Gempa bumi yang melanda Nusa Tenggara Timur (NTT) memicu respons cepat dari Markas Besar Kepolisian Republik Indonesia (Mabes Polri). Internationalmedia.co.id – News melaporkan, dalam upaya masif penanganan bencana, Polri tidak hanya mengerahkan tim pencarian dan penyelamatan (SAR) khusus yang dilengkapi anjing pelacak K9, tetapi juga menyalurkan logistik vital seberat 2,5 ton.
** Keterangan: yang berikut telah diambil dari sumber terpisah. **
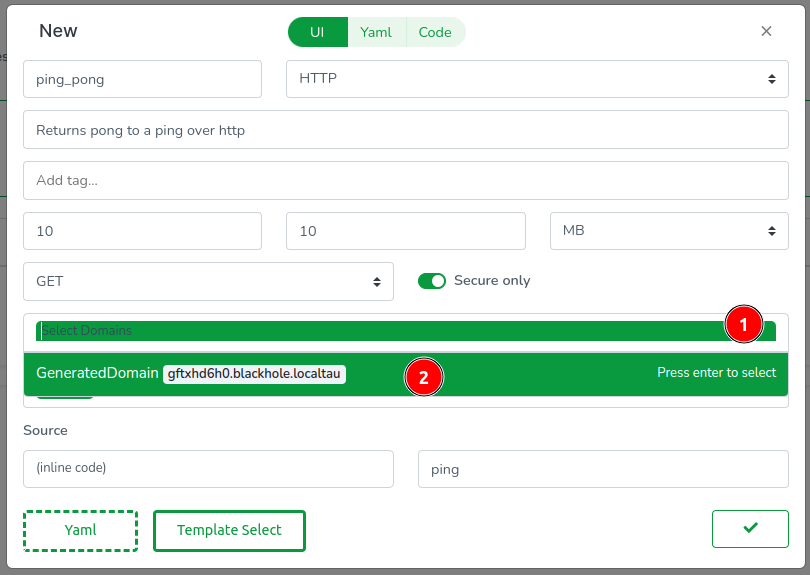Click the ping field under Source
Viewport: 810px width, 575px height.
603,468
Brigjen Trunoyudo Wisnu Andiko, Kepala Biro Penerangan Masyarakat (Karopenmas) Divisi Humas Polri, mengungkapkan bahwa pada Minggu pagi, 16 Agustus 2026, tim SAR gabungan telah diberangkatkan. "Polri kembali memberangkatkan tim SAR dari Direktorat Polisi Satwa Korps Sabhara Baharkam Polri sebanyak 21 personel bersama 10 ekor anjing K9. Tim ini membawa peralatan pendukung pencarian korban serta bantuan logistik dengan total berat sekitar 2,5 ton," jelas Trunoyudo.

Trunoyudo menegaskan pentingnya kecepatan dalam operasi SAR. Tim yang baru tiba akan segera berkoordinasi dengan Polda NTT untuk menyusun strategi pembagian tugas dan menentukan area prioritas pencarian serta evakuasi.
Fokus awal penanganan akan diarahkan ke Kabupaten Sikka, Manggarai, dan Manggarai Timur, yang diidentifikasi sebagai wilayah dengan kebutuhan mendesak. Namun, Trunoyudo menambahkan, "Apabila terdapat daerah lain yang juga membutuhkan bantuan, tentu kami akan melakukan langkah-langkah mitigasi dan pencarian korban sesuai kebutuhan," menunjukkan fleksibilitas dalam respons bencana.
Mobilitas tim dan logistik didukung penuh oleh armada udara Polri. Penerbangan dari Bandar Udara Pondok Cabe menuju Labuan Bajo menggunakan pesawat Polisi Udara Polri diperkirakan memakan waktu tiga jam. Selain itu, tiga unit helikopter AW169 disiagakan untuk distribusi bantuan ke area terisolasi, dan pesawat CASA Polri yang sudah berada di NTT sejak pra-bencana langsung dikerahkan untuk mempercepat akses ke berbagai titik vital, termasuk Labuan Bajo.
Bantuan yang dikirimkan sangat beragam, mencakup obat-obatan, tenda darurat, bahan makanan pokok, serta perlengkapan khusus untuk kelompok rentan. Tidak hanya itu, Polri juga menyertakan 10 unit Wi-Fi portable untuk mengatasi kendala komunikasi di lapangan. "Komunikasi menjadi sangat penting di sana. Ketika komunikasi dapat terjangkau, informasi mengenai kondisi di lapangan juga akan diperoleh dengan lebih cepat," terang Trunoyudo, menyoroti peran vital konektivitas dalam penanganan bencana.
Selain bantuan fisik, aspek psikologis korban juga menjadi perhatian. Tim trauma healing telah diterjunkan untuk memberikan pendampingan bagi masyarakat yang terdampak. Polri berkomitmen untuk memastikan bantuan akan terus mengalir secara berkelanjutan, dengan pengiriman lanjutan yang dijadwalkan pada Senin, 17 Agustus, dan hari-hari berikutnya. "Bantuan ini akan terus dilakukan secara berkelanjutan. Data kebutuhan akan terus kami perbarui dan kirimkan secara bertahap," tutup Trunoyudo, menekankan komitmen jangka panjang Polri dalam membantu pemulihan NTT.